** SOURCE RECORDS **

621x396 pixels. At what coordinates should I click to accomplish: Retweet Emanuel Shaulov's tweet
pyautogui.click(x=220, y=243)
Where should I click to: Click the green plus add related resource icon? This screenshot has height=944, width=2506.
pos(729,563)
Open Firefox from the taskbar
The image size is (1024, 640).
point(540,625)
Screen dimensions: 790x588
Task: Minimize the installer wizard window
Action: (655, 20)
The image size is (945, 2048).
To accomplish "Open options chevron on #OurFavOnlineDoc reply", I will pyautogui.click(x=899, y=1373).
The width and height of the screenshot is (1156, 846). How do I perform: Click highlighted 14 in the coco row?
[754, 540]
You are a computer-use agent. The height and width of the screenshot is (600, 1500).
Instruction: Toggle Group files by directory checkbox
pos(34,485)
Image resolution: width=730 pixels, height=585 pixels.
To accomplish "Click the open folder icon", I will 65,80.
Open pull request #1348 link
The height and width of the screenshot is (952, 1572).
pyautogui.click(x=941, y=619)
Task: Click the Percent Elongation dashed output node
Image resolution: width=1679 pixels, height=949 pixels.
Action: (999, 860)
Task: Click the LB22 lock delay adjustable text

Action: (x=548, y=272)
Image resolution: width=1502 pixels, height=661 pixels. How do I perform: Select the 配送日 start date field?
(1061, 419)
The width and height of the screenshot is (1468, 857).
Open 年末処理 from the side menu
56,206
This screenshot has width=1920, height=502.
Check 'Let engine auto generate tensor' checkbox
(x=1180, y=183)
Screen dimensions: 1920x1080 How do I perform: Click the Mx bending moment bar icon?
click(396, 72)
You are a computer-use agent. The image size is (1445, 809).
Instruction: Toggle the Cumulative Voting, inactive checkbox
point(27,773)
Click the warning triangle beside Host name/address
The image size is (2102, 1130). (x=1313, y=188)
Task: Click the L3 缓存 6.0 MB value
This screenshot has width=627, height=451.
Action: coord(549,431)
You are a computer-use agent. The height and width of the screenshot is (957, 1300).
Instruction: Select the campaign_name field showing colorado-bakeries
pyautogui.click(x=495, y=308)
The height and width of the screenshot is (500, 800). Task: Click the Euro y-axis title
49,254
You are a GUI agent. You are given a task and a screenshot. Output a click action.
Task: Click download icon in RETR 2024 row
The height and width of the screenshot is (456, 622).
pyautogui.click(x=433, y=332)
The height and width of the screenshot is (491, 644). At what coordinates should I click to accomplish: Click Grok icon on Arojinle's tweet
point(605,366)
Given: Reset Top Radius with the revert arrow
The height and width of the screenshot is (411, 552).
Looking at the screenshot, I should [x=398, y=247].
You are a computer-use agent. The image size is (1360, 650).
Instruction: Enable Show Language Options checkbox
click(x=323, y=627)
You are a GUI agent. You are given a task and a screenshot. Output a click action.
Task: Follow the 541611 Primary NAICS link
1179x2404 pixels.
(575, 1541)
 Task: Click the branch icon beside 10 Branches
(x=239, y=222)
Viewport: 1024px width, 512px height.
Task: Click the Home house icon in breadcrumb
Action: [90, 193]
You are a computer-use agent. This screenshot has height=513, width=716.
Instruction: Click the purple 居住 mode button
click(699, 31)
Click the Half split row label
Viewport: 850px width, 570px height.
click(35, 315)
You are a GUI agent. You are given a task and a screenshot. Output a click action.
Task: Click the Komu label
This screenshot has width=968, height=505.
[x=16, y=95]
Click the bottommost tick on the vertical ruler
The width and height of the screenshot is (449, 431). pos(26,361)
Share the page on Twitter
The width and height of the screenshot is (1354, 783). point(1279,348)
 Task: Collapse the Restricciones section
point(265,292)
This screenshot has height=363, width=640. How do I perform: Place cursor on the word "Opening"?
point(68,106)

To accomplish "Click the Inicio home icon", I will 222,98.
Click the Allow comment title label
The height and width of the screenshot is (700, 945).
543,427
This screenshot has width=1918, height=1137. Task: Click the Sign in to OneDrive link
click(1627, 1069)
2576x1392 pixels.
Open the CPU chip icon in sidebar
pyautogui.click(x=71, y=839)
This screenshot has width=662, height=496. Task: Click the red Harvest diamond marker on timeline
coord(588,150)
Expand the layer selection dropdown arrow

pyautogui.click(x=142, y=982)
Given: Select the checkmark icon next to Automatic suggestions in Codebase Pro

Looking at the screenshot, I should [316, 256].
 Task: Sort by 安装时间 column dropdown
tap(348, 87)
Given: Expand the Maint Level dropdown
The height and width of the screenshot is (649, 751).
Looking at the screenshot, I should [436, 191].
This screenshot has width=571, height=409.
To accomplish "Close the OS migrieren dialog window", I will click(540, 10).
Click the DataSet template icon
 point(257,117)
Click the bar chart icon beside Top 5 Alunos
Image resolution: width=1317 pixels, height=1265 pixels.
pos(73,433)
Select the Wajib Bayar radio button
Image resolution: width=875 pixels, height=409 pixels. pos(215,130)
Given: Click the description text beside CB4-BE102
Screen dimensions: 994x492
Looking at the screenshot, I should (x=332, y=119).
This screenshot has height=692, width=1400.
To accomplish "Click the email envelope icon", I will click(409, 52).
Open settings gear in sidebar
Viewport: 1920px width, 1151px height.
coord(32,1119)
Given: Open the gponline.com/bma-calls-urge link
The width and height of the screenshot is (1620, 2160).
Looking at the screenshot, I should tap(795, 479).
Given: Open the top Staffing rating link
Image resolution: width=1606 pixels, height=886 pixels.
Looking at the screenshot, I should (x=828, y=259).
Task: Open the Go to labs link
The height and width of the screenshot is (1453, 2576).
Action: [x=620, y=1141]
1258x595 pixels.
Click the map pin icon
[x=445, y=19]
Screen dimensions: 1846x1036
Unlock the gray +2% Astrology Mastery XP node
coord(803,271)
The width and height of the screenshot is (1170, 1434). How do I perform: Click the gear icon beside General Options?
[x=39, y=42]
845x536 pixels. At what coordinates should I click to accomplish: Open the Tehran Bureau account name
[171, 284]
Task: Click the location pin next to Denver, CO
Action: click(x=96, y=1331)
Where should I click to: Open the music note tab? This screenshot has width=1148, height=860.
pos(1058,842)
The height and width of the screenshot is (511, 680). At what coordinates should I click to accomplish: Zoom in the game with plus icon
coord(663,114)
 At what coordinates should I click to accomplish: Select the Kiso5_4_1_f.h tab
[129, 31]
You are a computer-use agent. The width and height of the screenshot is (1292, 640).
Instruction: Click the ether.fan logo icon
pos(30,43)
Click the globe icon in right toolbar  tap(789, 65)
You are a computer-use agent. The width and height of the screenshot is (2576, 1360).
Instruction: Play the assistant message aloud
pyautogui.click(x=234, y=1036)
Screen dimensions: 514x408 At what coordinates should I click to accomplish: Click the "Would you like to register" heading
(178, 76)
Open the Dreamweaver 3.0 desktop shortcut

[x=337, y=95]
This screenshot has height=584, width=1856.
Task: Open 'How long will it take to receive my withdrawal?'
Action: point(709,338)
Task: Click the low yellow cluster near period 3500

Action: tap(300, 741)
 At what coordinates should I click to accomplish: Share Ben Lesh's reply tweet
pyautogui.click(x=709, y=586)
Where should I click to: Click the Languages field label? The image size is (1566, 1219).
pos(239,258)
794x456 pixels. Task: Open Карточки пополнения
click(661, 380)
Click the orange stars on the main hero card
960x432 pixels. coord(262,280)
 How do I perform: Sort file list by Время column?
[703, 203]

** WRITTEN EXERCISE **
Pick out every line of the listing above that contains the word "size", and copy each of those lines in full.

** EXERCISE OUTPUT **
The image size is (1024, 640).
The image size is (945, 2048).
You are a computer-use agent. The image size is (1445, 809).
The image size is (2102, 1130). (x=1313, y=188)
You are a computer-use agent. The image size is (1360, 650).
Where should I click to: Click the Languages field label? The image size is (1566, 1219).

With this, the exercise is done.